Two quick stories, occurring before & after my time at "Company X".
#1: During CompanyX tenure.
Asked to go with my friend the SalesGuy on a road trip.
Sitting at customer table, SalesGuy is doing his ADHD-addled "I'm the center of attention" clown act. Customer is overworked engineer, getting irritated at "another salesman". Finally I put my hand up in SalesGuy's face and say "Tom, SHUT UP, and let the man talk, and LISTEN. Now, CustomerGuy, let me tell you. I'm just the dumb engineer, not the sales guy, so I will tell you the truth about whether our product is good for your application or not. So tell me what you need." CustomerGuy gushed a sigh of relief.
We got the sale. SalesGuy & I were very successful after that and became great friends.
#2: After CompanyX tenure.
CompanyX forced to lay me off due to collapse of my particular industry. I decide to have a try at engineering consulting business. Unfortunately my business started 6 weeks before the 9-11 Event, which initiated a 3-year deep recession.
My sister-the-Psychologist gives me a skills test and says my worst skill is "cold calling", is a fear of rejection. In her wisdom, she says "it doesn't mean you can't do it, but that you must work harder at it."
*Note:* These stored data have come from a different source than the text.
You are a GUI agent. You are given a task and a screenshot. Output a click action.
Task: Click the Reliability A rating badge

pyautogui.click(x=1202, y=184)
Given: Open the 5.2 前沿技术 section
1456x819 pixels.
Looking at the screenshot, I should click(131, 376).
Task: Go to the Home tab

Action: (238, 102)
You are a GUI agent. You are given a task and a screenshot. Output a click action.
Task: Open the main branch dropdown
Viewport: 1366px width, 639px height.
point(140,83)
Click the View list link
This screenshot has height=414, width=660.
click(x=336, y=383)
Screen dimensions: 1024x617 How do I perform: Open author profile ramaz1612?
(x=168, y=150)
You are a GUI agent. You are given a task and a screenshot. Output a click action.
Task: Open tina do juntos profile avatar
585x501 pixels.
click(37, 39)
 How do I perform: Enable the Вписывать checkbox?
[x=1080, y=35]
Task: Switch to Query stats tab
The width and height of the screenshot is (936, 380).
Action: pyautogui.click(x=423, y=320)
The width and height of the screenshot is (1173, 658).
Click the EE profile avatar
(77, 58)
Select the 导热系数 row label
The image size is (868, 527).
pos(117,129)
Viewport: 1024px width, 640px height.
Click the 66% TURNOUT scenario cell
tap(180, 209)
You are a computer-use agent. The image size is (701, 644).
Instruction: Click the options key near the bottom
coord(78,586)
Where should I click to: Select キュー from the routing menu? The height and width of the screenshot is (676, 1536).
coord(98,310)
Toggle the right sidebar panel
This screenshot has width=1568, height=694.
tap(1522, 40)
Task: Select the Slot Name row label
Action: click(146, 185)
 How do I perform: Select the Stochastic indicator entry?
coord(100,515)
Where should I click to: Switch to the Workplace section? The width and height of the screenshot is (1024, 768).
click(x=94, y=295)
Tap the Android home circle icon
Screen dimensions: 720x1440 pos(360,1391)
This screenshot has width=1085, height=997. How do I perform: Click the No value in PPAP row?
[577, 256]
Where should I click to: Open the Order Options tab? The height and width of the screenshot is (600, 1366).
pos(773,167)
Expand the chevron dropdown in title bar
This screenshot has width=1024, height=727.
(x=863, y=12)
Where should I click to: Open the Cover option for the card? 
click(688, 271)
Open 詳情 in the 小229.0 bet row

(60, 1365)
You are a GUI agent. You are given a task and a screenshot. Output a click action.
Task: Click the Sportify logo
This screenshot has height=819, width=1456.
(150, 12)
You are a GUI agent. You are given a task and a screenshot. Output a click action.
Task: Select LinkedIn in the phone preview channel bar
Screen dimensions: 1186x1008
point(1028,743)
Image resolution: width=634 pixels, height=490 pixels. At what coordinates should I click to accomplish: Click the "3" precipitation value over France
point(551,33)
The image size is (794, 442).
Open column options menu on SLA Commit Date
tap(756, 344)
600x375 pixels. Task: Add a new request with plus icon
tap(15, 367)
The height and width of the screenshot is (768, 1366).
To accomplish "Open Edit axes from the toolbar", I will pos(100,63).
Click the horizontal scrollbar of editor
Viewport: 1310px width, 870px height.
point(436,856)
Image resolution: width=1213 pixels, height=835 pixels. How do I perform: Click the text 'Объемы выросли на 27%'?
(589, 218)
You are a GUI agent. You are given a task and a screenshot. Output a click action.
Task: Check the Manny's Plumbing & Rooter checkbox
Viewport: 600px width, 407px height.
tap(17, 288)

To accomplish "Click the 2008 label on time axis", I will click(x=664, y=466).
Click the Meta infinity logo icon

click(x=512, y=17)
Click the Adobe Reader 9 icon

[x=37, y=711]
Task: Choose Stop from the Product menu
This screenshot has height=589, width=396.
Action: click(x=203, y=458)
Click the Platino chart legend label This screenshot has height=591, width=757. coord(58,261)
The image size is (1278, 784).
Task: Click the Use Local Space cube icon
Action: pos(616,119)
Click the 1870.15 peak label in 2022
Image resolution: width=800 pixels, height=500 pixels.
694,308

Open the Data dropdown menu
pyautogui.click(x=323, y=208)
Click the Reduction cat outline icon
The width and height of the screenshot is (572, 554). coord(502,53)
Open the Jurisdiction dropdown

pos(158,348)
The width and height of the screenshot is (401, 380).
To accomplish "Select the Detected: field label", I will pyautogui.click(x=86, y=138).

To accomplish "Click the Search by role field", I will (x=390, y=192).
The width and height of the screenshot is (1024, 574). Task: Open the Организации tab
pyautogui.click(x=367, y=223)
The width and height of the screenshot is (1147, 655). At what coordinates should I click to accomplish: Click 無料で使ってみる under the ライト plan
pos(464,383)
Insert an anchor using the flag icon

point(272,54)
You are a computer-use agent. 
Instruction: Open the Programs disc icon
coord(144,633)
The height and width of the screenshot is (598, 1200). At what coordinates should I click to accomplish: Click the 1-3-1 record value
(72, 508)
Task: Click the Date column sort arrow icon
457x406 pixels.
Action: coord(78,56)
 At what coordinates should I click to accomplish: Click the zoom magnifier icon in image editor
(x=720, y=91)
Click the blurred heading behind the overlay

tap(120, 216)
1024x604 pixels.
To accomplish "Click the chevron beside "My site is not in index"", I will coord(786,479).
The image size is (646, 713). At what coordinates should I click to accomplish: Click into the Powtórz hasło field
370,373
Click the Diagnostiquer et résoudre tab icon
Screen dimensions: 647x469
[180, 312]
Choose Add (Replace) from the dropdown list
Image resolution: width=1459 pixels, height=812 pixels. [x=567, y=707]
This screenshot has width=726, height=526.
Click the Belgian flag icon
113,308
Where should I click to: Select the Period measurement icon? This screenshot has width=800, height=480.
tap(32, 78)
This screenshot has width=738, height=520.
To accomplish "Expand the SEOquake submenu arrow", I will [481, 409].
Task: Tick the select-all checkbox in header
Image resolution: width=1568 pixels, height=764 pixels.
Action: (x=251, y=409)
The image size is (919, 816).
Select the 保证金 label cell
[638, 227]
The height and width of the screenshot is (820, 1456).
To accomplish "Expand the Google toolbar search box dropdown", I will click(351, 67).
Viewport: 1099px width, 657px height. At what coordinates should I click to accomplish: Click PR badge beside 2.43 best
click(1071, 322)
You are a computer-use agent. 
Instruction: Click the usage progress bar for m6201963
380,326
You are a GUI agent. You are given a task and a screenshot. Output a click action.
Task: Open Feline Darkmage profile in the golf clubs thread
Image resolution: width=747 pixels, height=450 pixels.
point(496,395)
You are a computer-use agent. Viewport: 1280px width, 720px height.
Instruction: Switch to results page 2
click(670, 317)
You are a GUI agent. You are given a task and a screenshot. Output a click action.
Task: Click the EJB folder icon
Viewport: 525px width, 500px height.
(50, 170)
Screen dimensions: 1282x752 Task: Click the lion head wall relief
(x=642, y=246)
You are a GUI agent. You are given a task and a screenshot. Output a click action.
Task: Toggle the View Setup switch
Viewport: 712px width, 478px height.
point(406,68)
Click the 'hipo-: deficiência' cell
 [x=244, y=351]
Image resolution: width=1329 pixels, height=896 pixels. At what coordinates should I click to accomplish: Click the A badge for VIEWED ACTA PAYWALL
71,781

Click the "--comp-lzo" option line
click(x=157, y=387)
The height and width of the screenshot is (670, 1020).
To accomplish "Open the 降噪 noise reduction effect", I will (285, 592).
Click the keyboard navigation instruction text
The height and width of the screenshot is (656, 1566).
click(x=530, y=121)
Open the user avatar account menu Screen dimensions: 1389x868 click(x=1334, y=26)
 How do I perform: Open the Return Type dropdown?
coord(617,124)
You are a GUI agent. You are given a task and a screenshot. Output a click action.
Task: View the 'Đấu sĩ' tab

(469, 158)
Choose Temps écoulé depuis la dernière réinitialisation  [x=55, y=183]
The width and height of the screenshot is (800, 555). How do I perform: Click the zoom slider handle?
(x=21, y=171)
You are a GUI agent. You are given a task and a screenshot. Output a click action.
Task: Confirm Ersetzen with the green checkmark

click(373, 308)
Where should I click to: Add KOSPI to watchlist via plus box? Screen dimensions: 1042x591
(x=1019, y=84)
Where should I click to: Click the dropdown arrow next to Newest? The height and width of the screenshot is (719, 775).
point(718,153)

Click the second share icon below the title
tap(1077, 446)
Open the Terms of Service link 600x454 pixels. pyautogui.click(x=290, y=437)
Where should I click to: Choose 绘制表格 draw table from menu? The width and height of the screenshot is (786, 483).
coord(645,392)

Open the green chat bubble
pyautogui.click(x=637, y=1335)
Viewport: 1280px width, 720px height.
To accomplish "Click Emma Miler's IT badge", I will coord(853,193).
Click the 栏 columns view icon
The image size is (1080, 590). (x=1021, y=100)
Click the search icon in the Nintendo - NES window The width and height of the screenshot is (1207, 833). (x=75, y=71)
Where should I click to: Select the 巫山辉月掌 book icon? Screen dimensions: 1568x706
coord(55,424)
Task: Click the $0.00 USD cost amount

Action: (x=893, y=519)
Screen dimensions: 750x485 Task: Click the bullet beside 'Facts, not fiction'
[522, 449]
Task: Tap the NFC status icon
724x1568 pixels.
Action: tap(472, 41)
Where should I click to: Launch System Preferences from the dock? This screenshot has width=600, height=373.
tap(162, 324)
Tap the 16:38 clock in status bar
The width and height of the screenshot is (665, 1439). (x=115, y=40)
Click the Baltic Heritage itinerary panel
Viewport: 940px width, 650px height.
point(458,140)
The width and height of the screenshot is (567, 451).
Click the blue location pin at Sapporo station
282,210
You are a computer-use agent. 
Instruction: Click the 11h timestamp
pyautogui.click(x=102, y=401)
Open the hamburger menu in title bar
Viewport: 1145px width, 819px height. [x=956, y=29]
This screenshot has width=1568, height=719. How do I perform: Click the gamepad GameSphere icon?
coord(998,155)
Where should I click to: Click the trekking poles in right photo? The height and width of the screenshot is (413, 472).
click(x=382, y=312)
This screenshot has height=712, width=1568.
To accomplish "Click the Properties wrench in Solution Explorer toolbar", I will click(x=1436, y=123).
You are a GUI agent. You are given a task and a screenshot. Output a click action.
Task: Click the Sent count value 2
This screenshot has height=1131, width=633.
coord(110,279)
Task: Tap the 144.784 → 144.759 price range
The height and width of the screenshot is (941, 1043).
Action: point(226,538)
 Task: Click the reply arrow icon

My business failed on first attempt. I go on unemployment and interview CompanyZ. EngineeringMgrGuy tells me he's very interested and will contact me in 3-weeks (never did...boo hoo hoo rejected again). I get a referral for a consulting gig which helps me survice the Recession. Emboldened after 1st gig is done, I decide to cold call EngineeringMgrGuy and ask for some work. It turns out the reason he never responded is that HE was laid off shortly after my interview. I decide to call back on cold call to seek work (I knew that there was opportunities there). I called repeatedly, got the automated attendant, and waded through a dozen or so employee directory names until I got a live person. I explained my purpose and goal, and got transferred to another party. After the SEVENTH transfer I was speaking with the President of the company. He transferred me to NewEngineeringMgrGuy and he invited me in the next morning. This meeting resulted in a very lucrative contract.
Lessons learned:
1. Cold calling is hard to do for many engineers, but can be done.
2. Most times it is done badly and is a waste of time.
3. With a strategic approach it can be useful.
4. There is work under every bush if we're willing to look hard enough for it.
That "fear of rejection" thing...I don't have it any more. I'm now a fearless cold caller and Gatekeeper-avoider.